I found that a server-side bug could also cause such behavior, and I've
reproduced the issue based on the master (commit b320789d6883).
nfs4_laundromat                       nfsd4_delegreturn
I think you may be right about the race. The details are a little off
though. The important bit here is that the laundromat also calls this
unhash_delegation_locked before doing the list_add/del.
   list_add // add dp to reaplist
            // by dl_recall_lru
   list_del_init // delete dp from
                 // reaplist
                                         destroy_delegation
                                          unhash_delegation_locked
...which _should_ make the above unhash_delegation_locked return false,
so that list_del_init never happens.
Thank you for your correction. The delegreturn indeed does not perform
list_del_init in such concurrent scenarios.

                                           list_del_init
                                           // dp was not added to any list
                                           // via dl_recall_lru
   revoke_delegation
   list_add // add dp to cl_revoked
            // by dl_recall_lru

The delegation will be left in cl_revoked.

I agree with Trond's suggestion to change the server code to fix it.

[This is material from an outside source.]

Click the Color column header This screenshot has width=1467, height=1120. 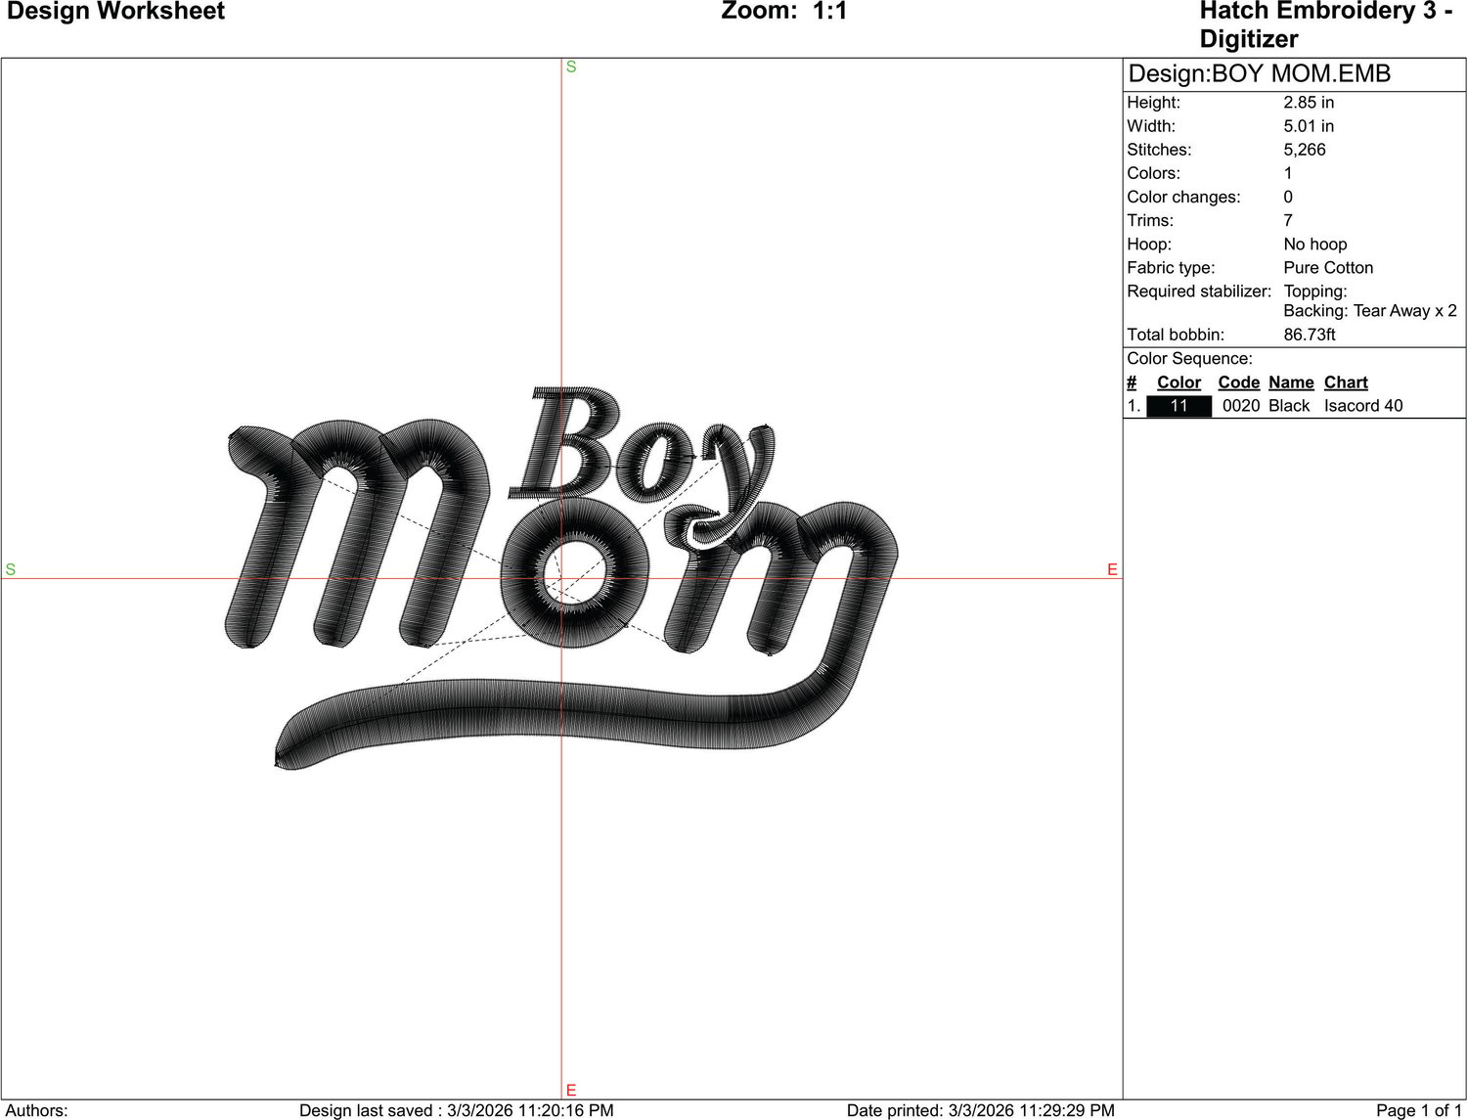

...but there is at least one variation on what you wrote above where it
could get stuck back on the cl_revoked list after the delegreturn. The
delegreturn does set the SC_STATUS_CLOSED bit on the stateid, so
something like this (untested) patch, perhaps?
However, as you noted, since laundromat calls unhash_delegation_locked
first, I think the delegreturn will skip setting SC_STATUS_CLOSED due to
delegation_hashed returning false in unhash_delegation_locked.

------------8<----------

diff --git a/fs/nfsd/nfs4state.c b/fs/nfsd/nfs4state.c
index d2d5e8e397a4..e594ded49e60 100644
--- a/fs/nfsd/nfs4state.c
+++ b/fs/nfsd/nfs4state.c
@@ -1506,7 +1506,7 @@ static void revoke_delegation(struct nfs4_delegation *dp)
         trace_nfsd_stid_revoke(&dp->dl_stid);
  
         spin_lock(&clp->cl_lock);
-       if (dp->dl_stid.sc_status & SC_STATUS_FREED) {
+       if (dp->dl_stid.sc_status & (SC_STATUS_FREED | SC_STATUS_CLOSED)) {
                 list_del_init(&dp->dl_recall_lru);
                 goto out;
         }

Thanks,
Lingfeng